I love pregnant controversies like this. The Archbishop of Canterbury has
endorsed the idea of allowing, to some undefined extent, separate legal
systems apply to different religious and cultural groups in Britain, notably
Sharia law for Muslims.

News story here:
http://news.bbc.co.uk/2/hi/uk_news/7232661.stm

While the UK, like the US, supports parties' ability to stipulate that a
particular dispute may be submitted to religious courts so long as they
consent and there are no other social externalities, to what extent can a
constitutionally bound polity permit such things if not all parties consent,
or if a party withdraws consent? And to what extent should secular courts
recognize the judgments of religious courts when the outcomes transgress
certain public policies of the state?

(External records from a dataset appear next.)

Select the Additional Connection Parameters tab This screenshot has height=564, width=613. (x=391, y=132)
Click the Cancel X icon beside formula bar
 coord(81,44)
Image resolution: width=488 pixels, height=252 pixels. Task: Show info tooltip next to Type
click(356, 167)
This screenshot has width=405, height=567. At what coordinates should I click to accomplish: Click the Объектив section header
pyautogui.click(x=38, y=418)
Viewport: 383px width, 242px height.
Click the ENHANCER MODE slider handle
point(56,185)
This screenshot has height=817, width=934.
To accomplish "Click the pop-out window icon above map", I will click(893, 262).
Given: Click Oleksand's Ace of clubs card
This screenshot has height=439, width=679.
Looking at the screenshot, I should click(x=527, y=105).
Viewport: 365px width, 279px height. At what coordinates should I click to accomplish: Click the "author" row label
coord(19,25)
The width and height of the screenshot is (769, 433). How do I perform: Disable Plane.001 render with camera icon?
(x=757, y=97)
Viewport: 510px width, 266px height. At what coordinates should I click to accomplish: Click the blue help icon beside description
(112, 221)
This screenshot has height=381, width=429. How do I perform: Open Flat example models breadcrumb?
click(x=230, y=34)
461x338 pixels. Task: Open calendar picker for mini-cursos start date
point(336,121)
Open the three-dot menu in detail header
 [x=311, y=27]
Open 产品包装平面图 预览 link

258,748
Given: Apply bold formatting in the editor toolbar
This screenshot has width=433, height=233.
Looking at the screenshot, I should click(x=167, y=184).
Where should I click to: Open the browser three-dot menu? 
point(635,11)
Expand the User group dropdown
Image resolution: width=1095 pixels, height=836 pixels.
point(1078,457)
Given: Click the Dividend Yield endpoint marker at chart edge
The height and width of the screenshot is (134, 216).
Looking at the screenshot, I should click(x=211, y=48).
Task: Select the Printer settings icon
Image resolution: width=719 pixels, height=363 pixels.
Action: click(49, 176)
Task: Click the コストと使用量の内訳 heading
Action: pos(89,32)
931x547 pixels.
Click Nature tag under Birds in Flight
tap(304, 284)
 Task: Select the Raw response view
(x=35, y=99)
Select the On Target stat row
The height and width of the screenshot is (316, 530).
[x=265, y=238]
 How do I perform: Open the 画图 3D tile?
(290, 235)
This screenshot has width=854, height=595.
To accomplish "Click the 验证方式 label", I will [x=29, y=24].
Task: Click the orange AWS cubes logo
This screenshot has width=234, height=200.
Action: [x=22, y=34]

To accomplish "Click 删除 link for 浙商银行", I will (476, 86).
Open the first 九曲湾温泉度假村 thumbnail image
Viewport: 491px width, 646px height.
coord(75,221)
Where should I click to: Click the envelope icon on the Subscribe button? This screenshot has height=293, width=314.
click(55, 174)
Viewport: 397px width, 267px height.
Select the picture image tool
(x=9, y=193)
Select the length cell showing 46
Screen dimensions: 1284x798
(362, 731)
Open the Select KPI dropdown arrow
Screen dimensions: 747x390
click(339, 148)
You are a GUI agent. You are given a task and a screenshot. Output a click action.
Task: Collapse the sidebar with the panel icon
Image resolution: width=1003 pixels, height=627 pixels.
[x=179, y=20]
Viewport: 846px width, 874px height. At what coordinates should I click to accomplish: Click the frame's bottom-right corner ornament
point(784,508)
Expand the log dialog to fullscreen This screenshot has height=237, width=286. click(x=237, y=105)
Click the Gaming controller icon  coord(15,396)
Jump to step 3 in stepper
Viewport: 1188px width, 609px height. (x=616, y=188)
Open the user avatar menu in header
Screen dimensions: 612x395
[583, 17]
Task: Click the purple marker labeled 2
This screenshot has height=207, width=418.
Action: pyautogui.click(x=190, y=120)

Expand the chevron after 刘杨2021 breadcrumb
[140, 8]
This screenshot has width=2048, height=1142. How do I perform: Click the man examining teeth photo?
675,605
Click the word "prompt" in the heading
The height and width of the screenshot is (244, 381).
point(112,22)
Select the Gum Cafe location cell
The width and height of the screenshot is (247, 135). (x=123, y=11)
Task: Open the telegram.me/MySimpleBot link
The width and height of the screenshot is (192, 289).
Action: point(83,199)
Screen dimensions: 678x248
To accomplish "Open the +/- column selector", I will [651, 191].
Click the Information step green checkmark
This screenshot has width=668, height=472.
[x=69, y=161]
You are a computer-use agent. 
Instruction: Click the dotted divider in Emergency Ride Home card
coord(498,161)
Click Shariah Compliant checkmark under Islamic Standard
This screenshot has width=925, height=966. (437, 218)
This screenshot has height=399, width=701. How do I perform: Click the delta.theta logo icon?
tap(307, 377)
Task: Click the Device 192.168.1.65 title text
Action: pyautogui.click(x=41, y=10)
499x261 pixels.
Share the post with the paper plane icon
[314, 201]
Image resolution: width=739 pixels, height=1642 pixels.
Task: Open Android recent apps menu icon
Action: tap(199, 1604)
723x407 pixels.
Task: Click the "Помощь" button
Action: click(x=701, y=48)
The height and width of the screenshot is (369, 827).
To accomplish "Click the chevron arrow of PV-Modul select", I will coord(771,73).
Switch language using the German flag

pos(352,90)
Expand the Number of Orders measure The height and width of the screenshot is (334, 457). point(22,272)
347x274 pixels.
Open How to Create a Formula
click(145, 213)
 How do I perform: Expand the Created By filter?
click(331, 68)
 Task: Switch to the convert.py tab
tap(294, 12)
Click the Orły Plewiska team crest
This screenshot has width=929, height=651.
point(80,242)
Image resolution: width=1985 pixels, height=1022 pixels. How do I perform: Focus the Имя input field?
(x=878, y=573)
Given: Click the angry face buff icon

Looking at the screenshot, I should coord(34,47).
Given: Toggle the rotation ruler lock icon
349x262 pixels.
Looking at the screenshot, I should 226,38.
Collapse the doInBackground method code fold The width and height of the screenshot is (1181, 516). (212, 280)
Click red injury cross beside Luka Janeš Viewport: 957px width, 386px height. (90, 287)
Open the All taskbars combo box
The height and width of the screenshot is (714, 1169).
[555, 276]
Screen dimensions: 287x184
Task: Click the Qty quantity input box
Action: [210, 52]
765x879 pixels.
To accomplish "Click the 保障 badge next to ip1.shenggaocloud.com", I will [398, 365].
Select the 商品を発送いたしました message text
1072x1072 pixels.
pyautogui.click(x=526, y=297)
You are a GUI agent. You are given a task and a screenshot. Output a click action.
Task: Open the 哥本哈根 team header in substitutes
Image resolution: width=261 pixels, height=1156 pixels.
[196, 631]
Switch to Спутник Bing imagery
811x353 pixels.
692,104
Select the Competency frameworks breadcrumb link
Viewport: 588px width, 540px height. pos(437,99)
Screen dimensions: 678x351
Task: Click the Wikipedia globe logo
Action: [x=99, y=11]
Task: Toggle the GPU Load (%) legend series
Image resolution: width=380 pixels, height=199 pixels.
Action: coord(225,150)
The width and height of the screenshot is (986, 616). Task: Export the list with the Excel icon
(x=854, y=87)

And to what extent should the parties'
agreement to apply religious law govern an action in a secular court (and if
it's like a choice-of-law clause in a contract, how is the applicable law
"proven")?

One tends to think about the deference paid to commercial arbitration under
the Federal Arbitration Act, but even there a court need not enforce an
award that contravenes public policy, and there are some rather fine
distinctions drawn about when a court will strike an arbitration clause. At
the same time, courts have permitted arbitrators to hear and decide claims
under regulatory statutes like the antitrust laws and the securities laws.

Without a written constitution, it may be difficult to ascertain how far
such deference (in the case of religious courts) could go in the UK. Are
there limits in the US beyond the limits to which parties can make
contracts?

Vance

-- 
Vance R. Koven
Boston, MA USA
[EMAIL PROTECTED]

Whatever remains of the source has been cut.